Orbene, la Corte di appello ha escluso che la condotta ascritta al K. costituisse un illecito endofamiliare e fosse stata produttiva di danni non patrimoniali, limitandosi a raffrontare le possibili condizioni di vita e deducendo la mancanza di prova in ordine al preteso pregiudizio subito, omettendo del tutto di considerare che il figlio, dalla nascita a tutta l’età matura è stato privato della figura genitoriale paterna sia nella vita strettamente familiare, che nel contesto sociale, costituito dal piccolo centro urbano in cui ha vissuto.
Al riguardo, non può essere invece sottaciuto che la Corte territoriale avrebbe dovuto accertare se e quali fossero stati gli effetti causati da detta assenza e, dunque, dall’assoluta elisione della figura paterna, sullo sviluppo fisiopsichico del ricorrente, mentre si è soffermata solo su profili di tipo sostanzialmente economico.

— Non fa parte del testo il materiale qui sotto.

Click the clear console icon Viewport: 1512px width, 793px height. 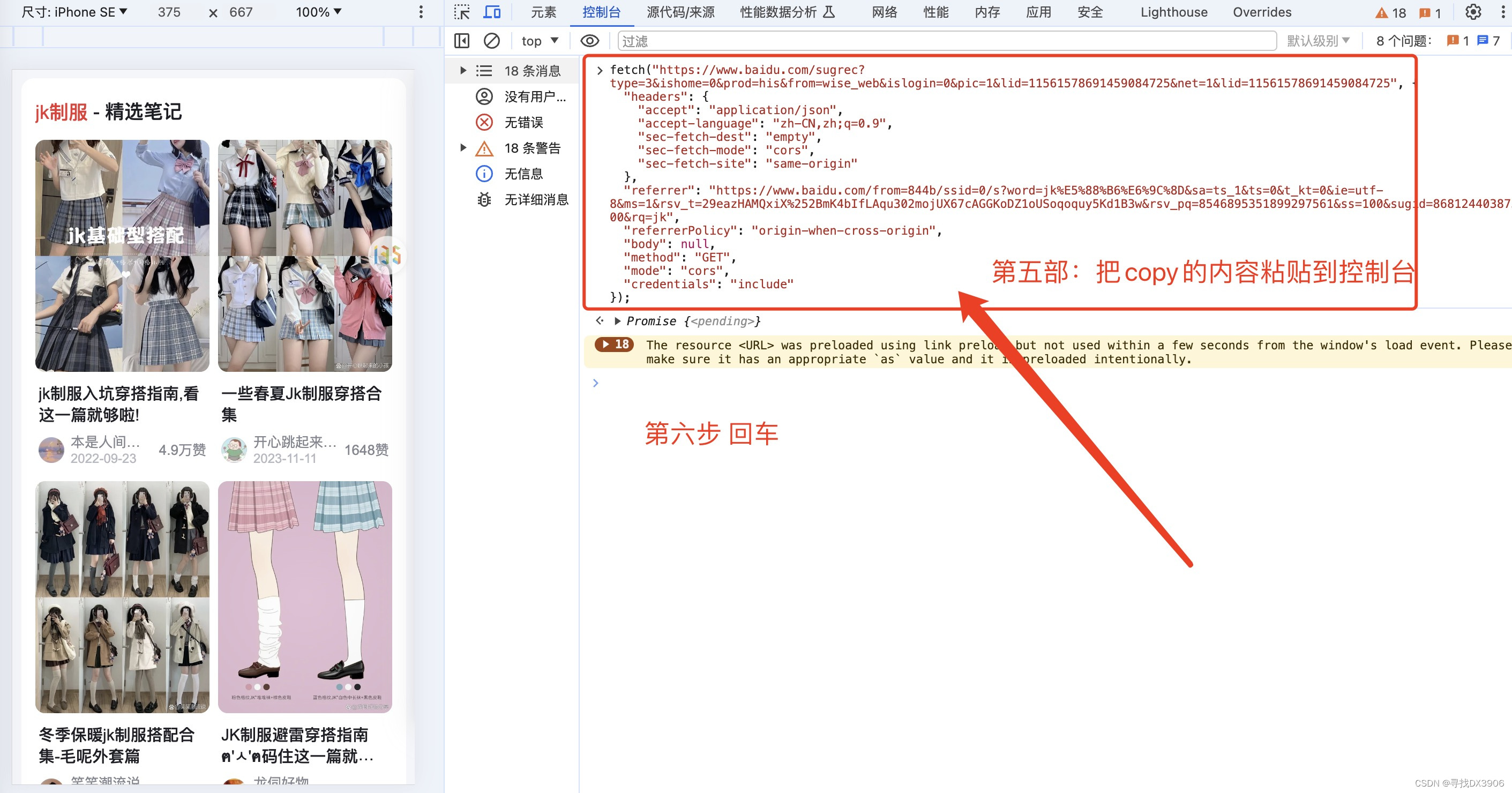pos(491,41)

6.1.- Con il sesto motivo si denuncia la violazione degli artt. 96,115 e 116 c.p.c. e l’omesso esame di un fatto decisivo, per avere escluso la condanna per responsabilità processuale aggravata ex art. 96, comma 1, c.p.c. a fronte della temeraria proposta di una domanda – disconoscimento di paternità – nella chiara consapevolezza della sua infondatezza.
6.2.- Il motivo è assorbito
7.- In conclusione, fondati i motivi primo, secondo, quarto e quinto, assorbiti i motivi terzo e sesto, il ricorso va accolto; la sentenza impugnata va cassata con rinvio alla Corte di appello di Bolzano in diversa composizione per il riesame alla luce dei principi espressi e per la statuizione sulle spese anche del presente grado.
Va disposto che in caso di diffusione della presente sentenza siano omesse le generalità delle parti e dei soggetti in essa menzionati, a norma del D.Lgs. n. 196 del 2003, art. 52.

P.Q.M.

– Accoglie il ricorso, cassa la sentenza impugnata e rinvia alla Corte di appello di Bolzano in diversa composizione anche per le spese;
– Dispone che in caso di diffusione della presente sentenza siano omesse le generalità delle parti e dei soggetti in essa menzionati norma del D.Lgs. n. 196 del 2003, art. 52.